Guacamole -- HTML5 based RDP/VNC/SSH Connections

This guide is no longer maintained. Check out my new Guacamole guide for CentOS 7 HERE!

In my quest to simplify my technical life, I have been entertaining the idea of retiring my laptop and buying a Chromebook. From a hardware perspective, Chrome OS is mostly web based and doesn't require much for end user hardware. Not to mention the low price of $200-250 for a Samsung Chromebook, I would much rather buy one of those every few years instead of a new $1,000 laptop. At first thought, I was certain that a Chromebook would not allow me to do everything I need to do from a laptop. My primary use on a laptop is for web based applications and browsing, email, Office, and RDP. RDP is very important for me so that I can manage the 25-30 Windows based devices on my network. I currently use Devolution's Remote Desktop Manager, which is a very nice piece of software.

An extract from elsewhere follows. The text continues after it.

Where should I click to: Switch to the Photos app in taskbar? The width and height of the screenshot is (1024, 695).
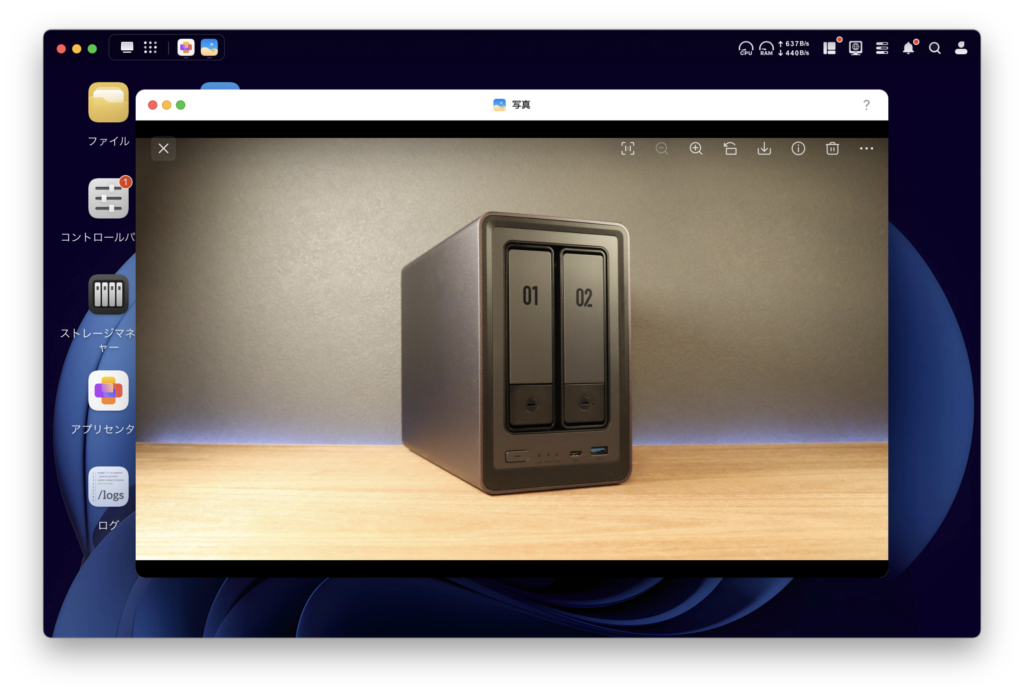[209, 47]
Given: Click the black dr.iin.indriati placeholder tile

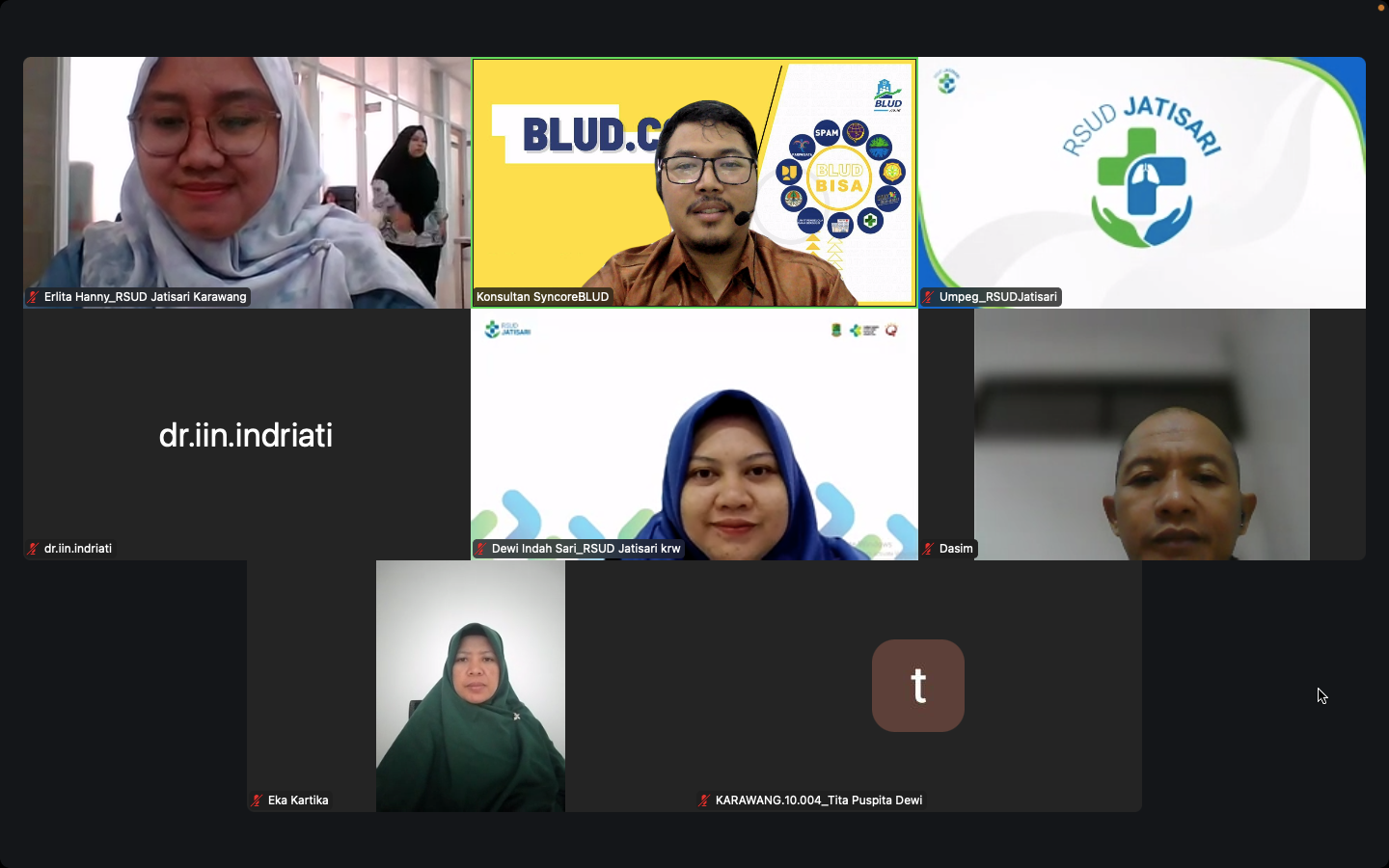Looking at the screenshot, I should [x=246, y=435].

It manages all of my RDP connections, as well as SSH connections, certain websites (i.e., Webmin), and organizes it all with saved credentials. I have my RDM profile stored via FTP on a server at home, so my config is always up to date from any computer that I used RDM from, which is the nicest feature in my opinion.

With researching a Chromebook, I have discovered that HTML5 based RDP apps are a thing. Who knew??! From some basic testing, they seem to work pretty well. Chrome RDP is a Chrome App that allows for a simple RDP connection, and you can save your list of connections, but for me there are three faults. Can't save credentials, doesn't support NLA (Network Level Authentication) and can't use RD Gateway. I have a RD Gateway in place, so that is very important for me, so that's a deal breaker. With a little bit of research, I found a few HTML5 RDP products that have their own Gateway server that I would put on my network, so I could access a website, login (with LDAP integration, mind you), and click on the connection I want and it would log me in via RDP (or SSH, or VNC) to a server on my internal network. This is great!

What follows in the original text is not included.